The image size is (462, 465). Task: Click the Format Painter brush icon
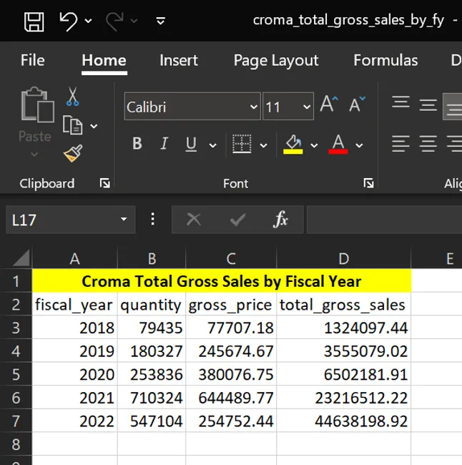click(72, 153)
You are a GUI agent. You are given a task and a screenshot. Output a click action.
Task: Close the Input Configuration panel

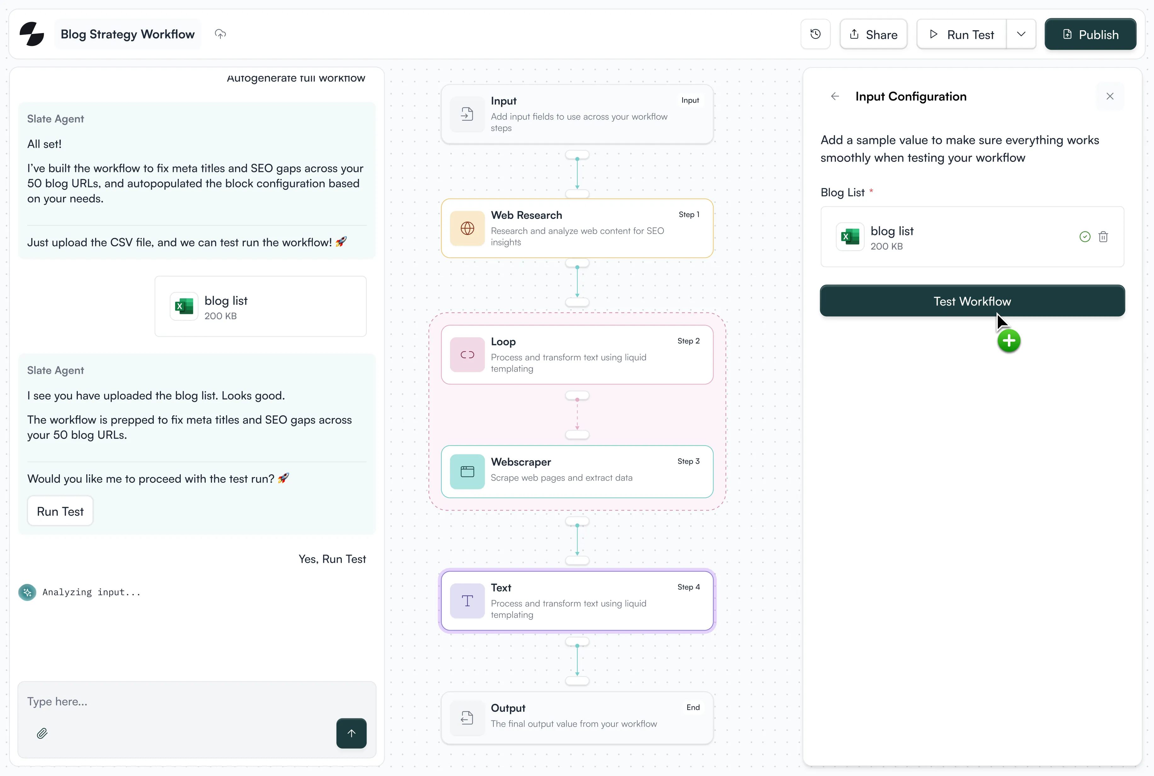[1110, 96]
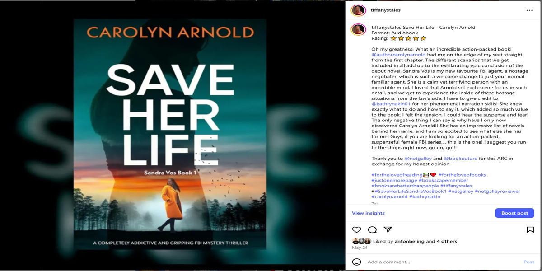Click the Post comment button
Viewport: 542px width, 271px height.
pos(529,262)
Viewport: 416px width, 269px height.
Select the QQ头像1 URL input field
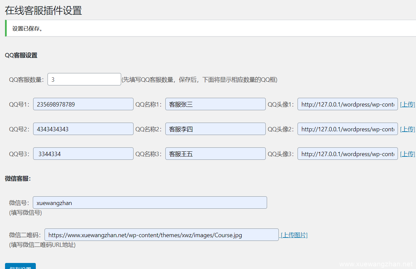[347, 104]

==============================

### Given request
Swap "brush" for "paintbrush" in the listing from its start through the line containing "click(72, 153)", and write those lines again with nothing else changed. Leave out the pictures.

### Response below
The image size is (462, 465). Task: Click the Format Painter paintbrush icon
click(72, 153)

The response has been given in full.